In studies of second language (L2) listening, researchers have made a variety of claims regarding the nature of successful listening. Both bottom-up (data driven) and top-down (conceptually driven) processing skills play a role in comprehension, but the relative importance of each is debated. Some suggest that accurate decoding of syllables, words, and phrases defines skilled listening, arguing that breakdowns in comprehension are frequently more closely related to errors in bottom-up processing than to errors in top-down processing. This suggests that even though learners’ overall comprehension of messages may be reasonably viewed as more important than their ability to correctly identify each word, decoding cannot be overlooked as a significant component of developing the skill of L2 listening. Others, however, place considerably more emphasis on higher-level strategies, such as using background knowledge and context.

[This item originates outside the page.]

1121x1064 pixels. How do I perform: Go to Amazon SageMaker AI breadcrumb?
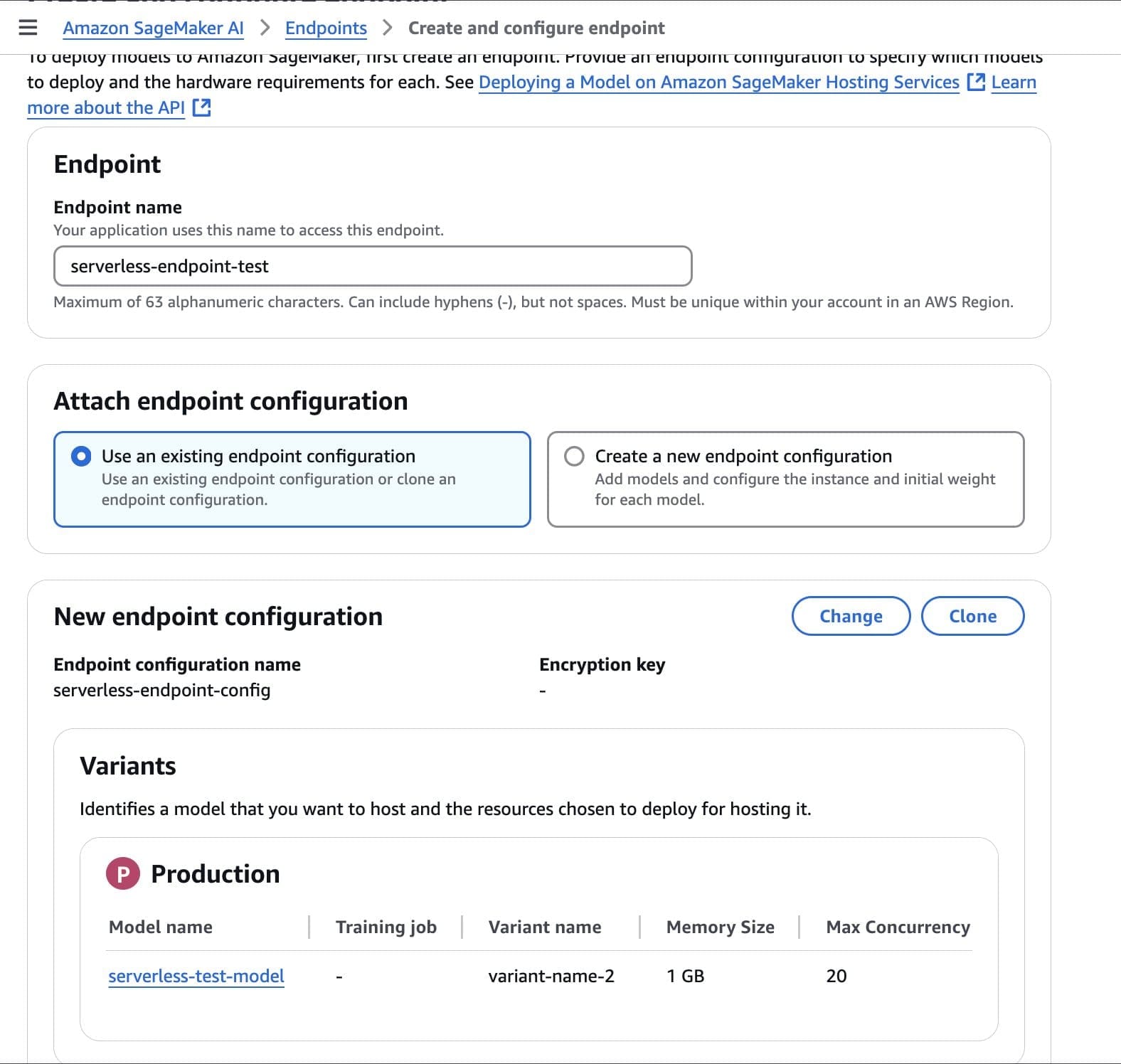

The purpose of the present study is to measure L2 learners’ overall comprehension and word-by-word decoding of the same aural input to examine the relationship between these measures and address the following questions: 1) Is there a minimum level of successful decoding associated with good comprehension? 2) Where decoding errors appear, are they most frequently phonologically similar to the input, semantically appropriate to the context, both, or neither?

Data analysis is ongoing; however, preliminary results suggest that 85% or greater accuracy in decoding is generally associated with good comprehension and that less than 20% of errors are semantically appropriate to the context, which reflects a limited role for context in participants’ decoding of the input.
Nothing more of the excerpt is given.